Pixel coordinate grounding data:
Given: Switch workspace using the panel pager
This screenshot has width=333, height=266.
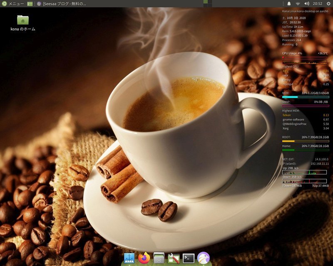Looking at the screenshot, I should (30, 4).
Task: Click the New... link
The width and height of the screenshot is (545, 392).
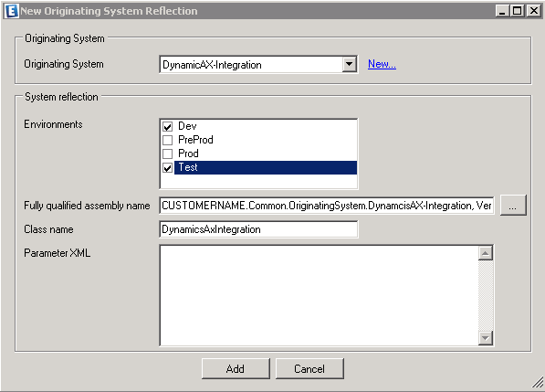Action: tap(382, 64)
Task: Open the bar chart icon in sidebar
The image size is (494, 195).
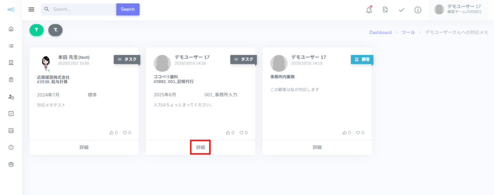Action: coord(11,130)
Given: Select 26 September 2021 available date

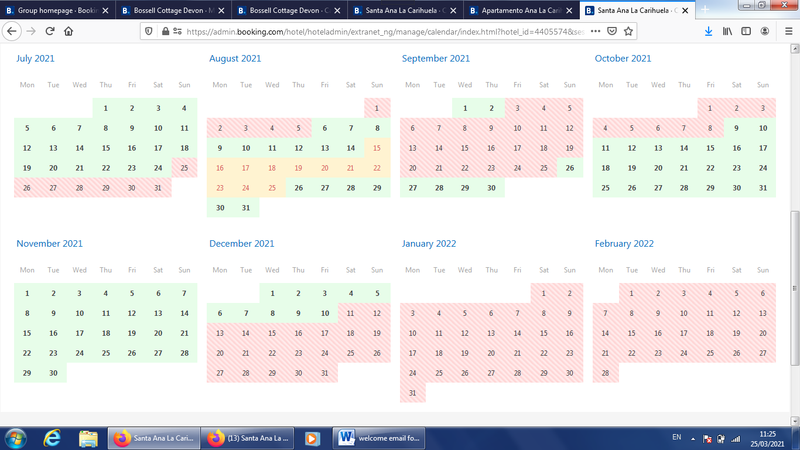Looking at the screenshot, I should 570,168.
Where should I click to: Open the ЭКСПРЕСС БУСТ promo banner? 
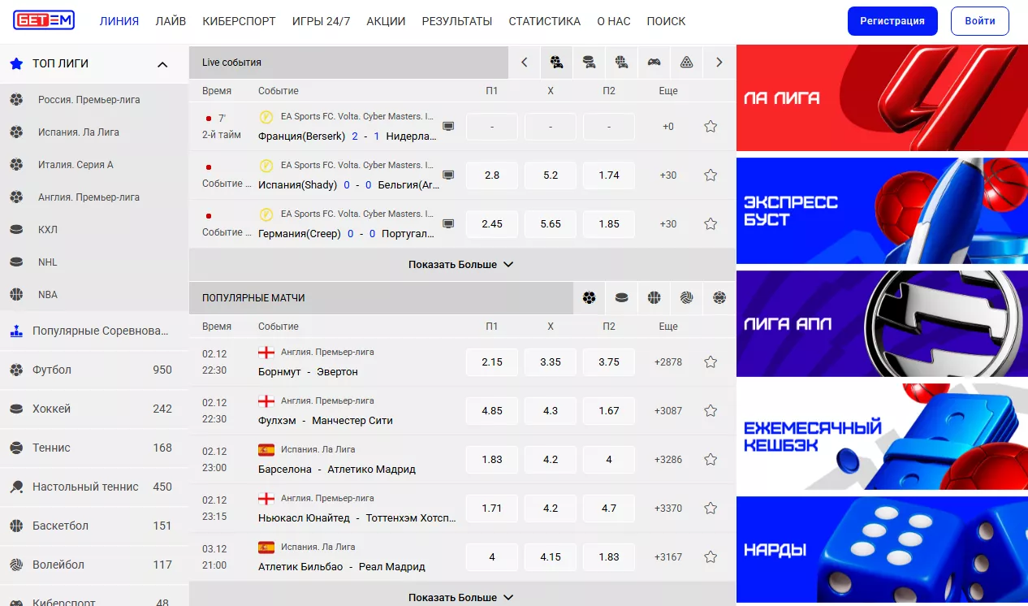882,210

**What this task involves:** Copy nothing outside the span: please output the lines from the one with "Given: Select 26" through the end of the entries above, and skip the pictures.

**Output of the task:**
Given: Select 26 September 2021 available date

Looking at the screenshot, I should 570,168.
Where should I click to: Open the ЭКСПРЕСС БУСТ promo banner? 
882,210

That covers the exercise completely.